Эта отремонтированная кухня, выглядевшая почти современно, ничем не напоминала о Джоне Генри Уэсте. Но тем не менее временами Фрэнсис ощущала его присутствие — властное, смутное, серое, как привидение. И тогда между ними воцарялось безмолвие, — как и при упоминании о Хани. Теперь Хани был далеко — в тюрьме — и должен был там оставаться восемь лет. В этот ноябрьский день такое молчание наступило, когда Фрэнсис готовила изящные сандвичи — в пять часов должна была прийти Мэри Литтлджон. Фрэнсис посмотрела на Беренис, которая сидела в кресле, вяло опустив руки, и ничего не делала. На ней был старый свитер, а на коленях она держала облезлую лисью горжетку, подаренную ей Луди много лет назад. Шерсть свалялась, мордочка казалась по-лисьи лукавой и унылой. Огонь плясал в кирпичной плите, и в кухне играли блики и тени.
— Я без ума от Микеланджело, — заявила Фрэнсис.
Мэри должна была прийти в пять часов, пообедать, переночевать у них, а утром поехать с ними в фургоне в новый дом. Мэри собирала репродукции картин великих мастеров и наклеивала их в альбом. Вместе они читали стихи — например, Тенниссона; Мэри собиралась стать великим художником, а Фрэнсис — великим поэтом или же крупнейшим специалистом по радиолокаторам. Раньше мистер Литтлджон работал в фирме, выпускающей тракторы, и до войны он с семьей жил за границей. Когда Фрэнсис исполнится шестнадцать, а Мэри — восемнадцать, они вдвоем отправятся путешествовать вокруг света.

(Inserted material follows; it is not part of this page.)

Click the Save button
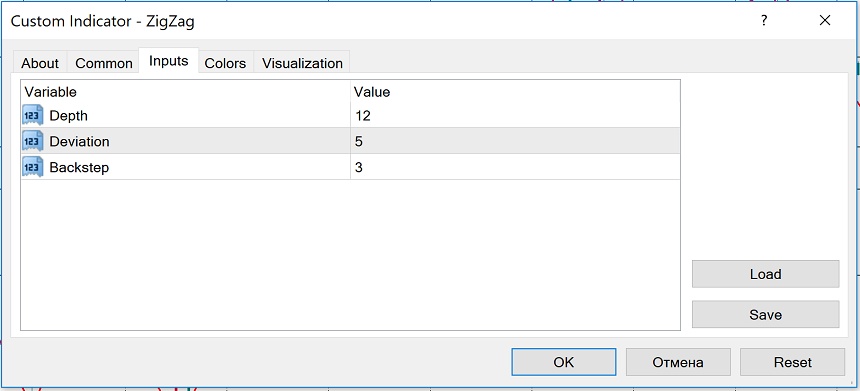860x391 pixels. 766,315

Фрэнсис положила сандвичи на блюдо и добавила восемь шоколадок, а также соленый миндаль — это было ночное угощение, которое они съедят в двенадцать часов ночи, лежа в постели.

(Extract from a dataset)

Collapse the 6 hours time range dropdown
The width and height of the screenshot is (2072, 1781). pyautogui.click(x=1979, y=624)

— Я ведь говорила тебе, что мы вместе совершим кругосветное путешествие.
— Мэри Литтлджон, — произнесла Беренис подчеркнуто, — Мэри Литтлджон.
Беренис не была способна оценить Микеланджело или поэзию, не говоря уже о Мэри Литтлджон. Вначале Фрэнсис и Беренис спорили из-за Мэри. Беренис говорила, что она толстая и белая, как пастила. Фрэнсис яростно защищала подругу. У Мэри были такие длинные косы, что она могла на них сесть, в них переплетались два цвета — пшенично-золотистый и каштановый; концы волос Мэри затягивала резиновыми колечками или завязывала лентой. У нее были карие глаза с пшеничными ресницами, а пальцы пухленьких рук завершались розовыми подушечками, потому что у нее была привычка грызть ногти. Литтлджоны были католиками, и Беренис даже тут вдруг проявила косность, утверждая, будто католики поклоняются идолам и хотят, чтобы миром правил Папа Римский. Но для Фрэнсис это различие в религиях придавало лишь оттенок необычности и жуткой таинственности предмету ее любви, которая от этого только усиливалась.

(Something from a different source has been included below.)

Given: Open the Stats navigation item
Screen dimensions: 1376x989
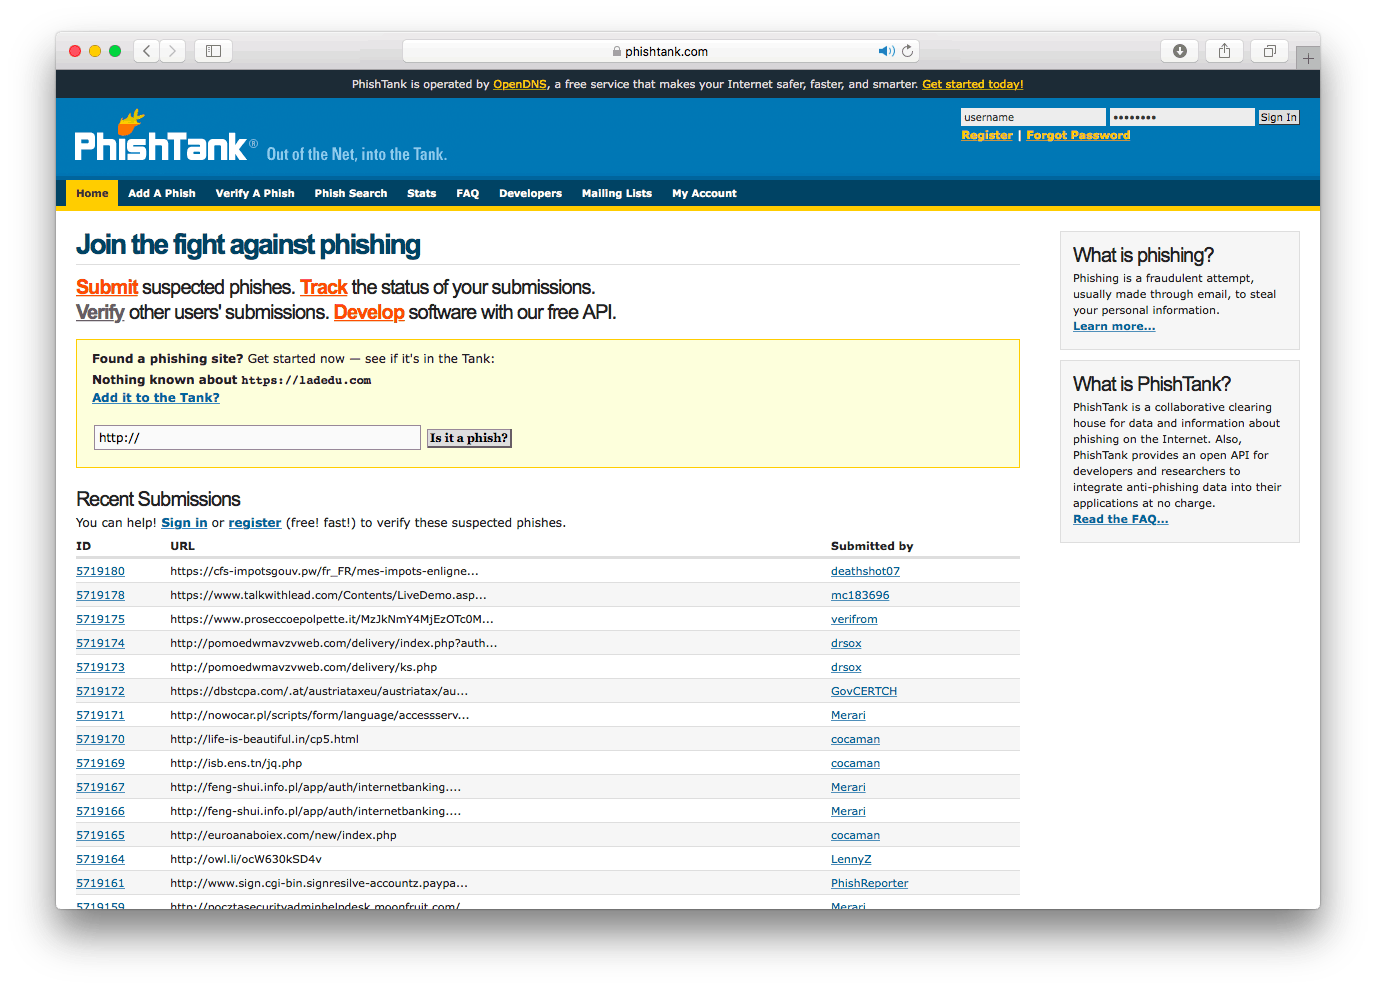Looking at the screenshot, I should click(x=422, y=193).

«Не будем лучше говорить об этом. Ты просто не в состоянии понять ее. Тебе это не дано», — так однажды она сказала Беренис и по ее внезапно потускневшим глазам поняла, что обидела ее.
Сейчас Фрэнсис повторила эти слова — ее рассердил многозначительный тон, которым Беренис произнесла имя ее подруги, — и сразу пожалела об этом.